A woman of her years and intellect who had been brought into this world by parents unknown, monstrous people who cared nothing about their newborn daughter, and who had survived a harrowing ride through the foster home program... this older wiser version of Jenny was determined to read the tea leaves, as it were, and would act from her heart. In her lucid consciousness during the daylight hours of that week, she accepted that Ray Townes held no guarantee. He had uttered something tender and promising, yes, but carrying emotional strain from attending his father’s funeral, and perhaps lugging more within him than she could ever know.
She would act from a direct intuitive path, with everything to gain; if Ray was to be only a catalyst for the rebirth of active participation in her own life, Jenny would walk away so much stronger. These were her gilded thoughts as she sailed through the same Thursday that had gnawed at Townes during the afternoon, gaining mass and strength over his normally balanced mood, working toward the bed sheet clenching reveal that would haunt his days to departure, back to Toronto and that curiously magnetic mystery woman in her crooked old house.
“Train of thought”... “train wreck”... a strident warning from the otherness, sent via the vessel most attached to his soul, a mother always keenly missed, always a puzzle without solution. Ray woke up sweating, sickened, polluted from the remnant of a dream message that he knew to be laden with meaning. No residual worry ride. A straight up, blunt force warning. He kicked away the sheets to swing his legs out of bed, pushing up to a sitting position. Earliest dawn was pixelating the bedroom. Ray wiped at his face, that awful final visual just behind the eyelids. For the many nights when his mother had appeared in some form or another, be it metaphoric or “sighted”, this was etched in bold italics across the interior of his skull.
He felt a guilt in attaching the timing of meeting Jenny to the puzzle, but there it was, determined to be acknowledged. That oversized bird of prey, origin and species “inconclusive”... the overpowering urge to deviate from plan in order to enter the Logan street diner... the high strangeness of Jenny’s situation coupled with the bizarre tenderness that announced itself to him in her presence, in her kitchen... and finally but probably not finally, this unsettling new case in northwestern Ontario. The most potent vehicle to carry warning to Ray, his tragically lost mother, had been quite clear : “Ray! Stop!” Departure day was on the rapidly approaching Monday. He didn’t have much time to sort out this conflicted mental imbroglio.
Elsewhere. Else time. Queen’s highway number 31. A Buick Skylark of late 80s vintage. “Far from home” he hears the passenger say in a strangled throat. One of the feather quills sails up into the driver’s face with a small spiral motion, catching his eye before he can react. This coincides with a right front tire that finds soft gravel shoulder adjacent to the blacktop.
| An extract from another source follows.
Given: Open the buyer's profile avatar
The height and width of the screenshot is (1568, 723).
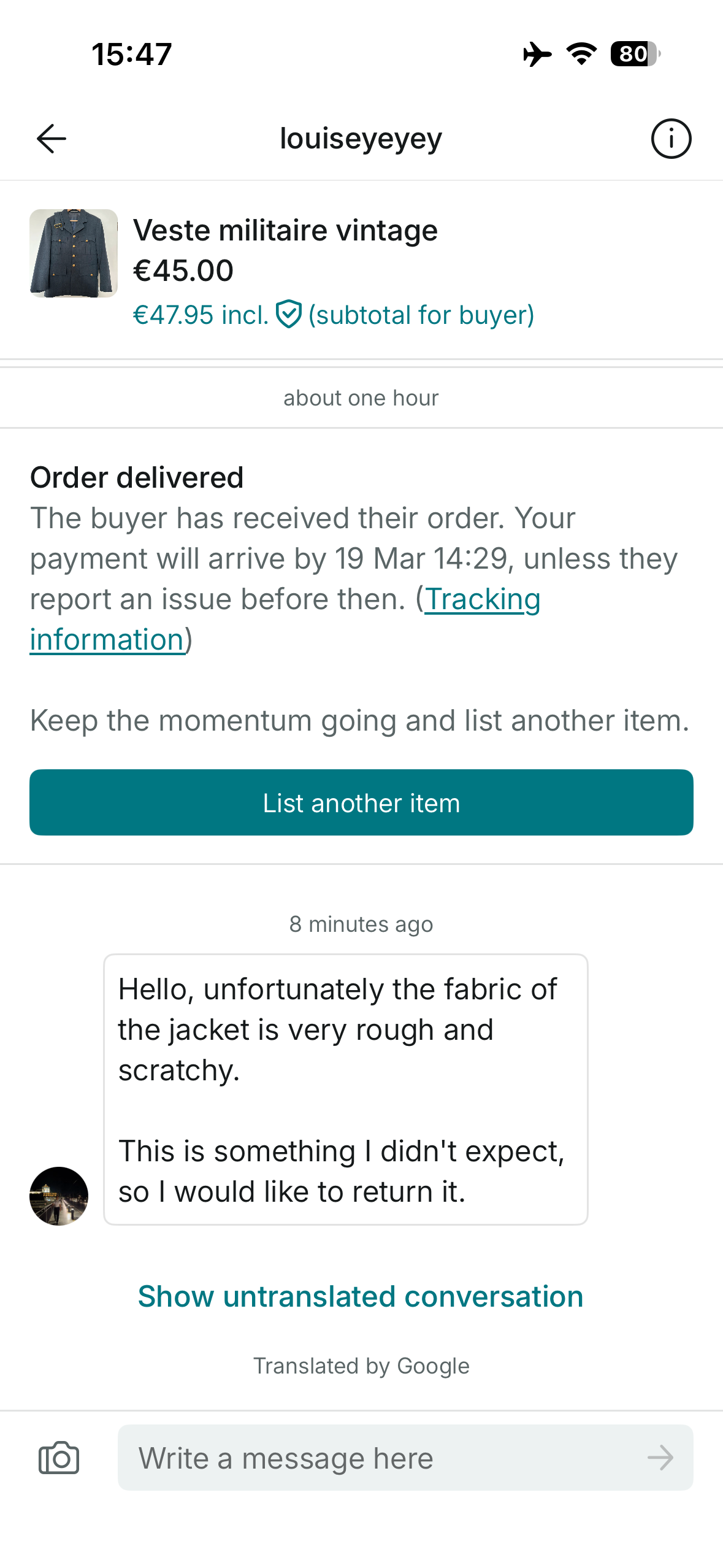Looking at the screenshot, I should click(x=59, y=1196).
A mad cackle leaves the crying passenger who whips around to stare at new and sudden movement from the large avian cadaver in the back seat as it bounces to the rhythm of a vehicle losing control.
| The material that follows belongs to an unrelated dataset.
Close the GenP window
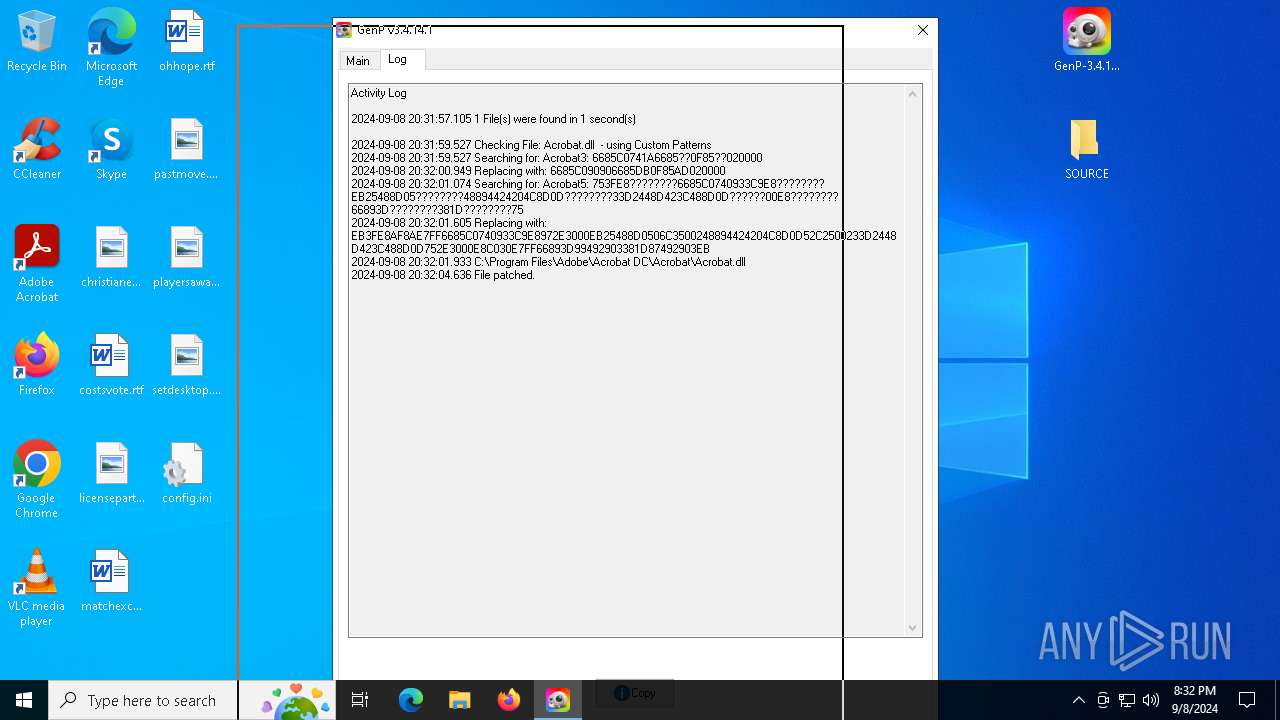 pos(922,30)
Over-compensation by the panic-stricken driver leads to a chain reaction of brutal chaotic efficiency. The vehicle is a container for souls in a rendezvous with death unlike any commonly known, for it is a death given to renewed life for that which bounces in the back of the Buick before it enters the final phase of a grotesque orchestration far beyond the scope of mortal human comprehension.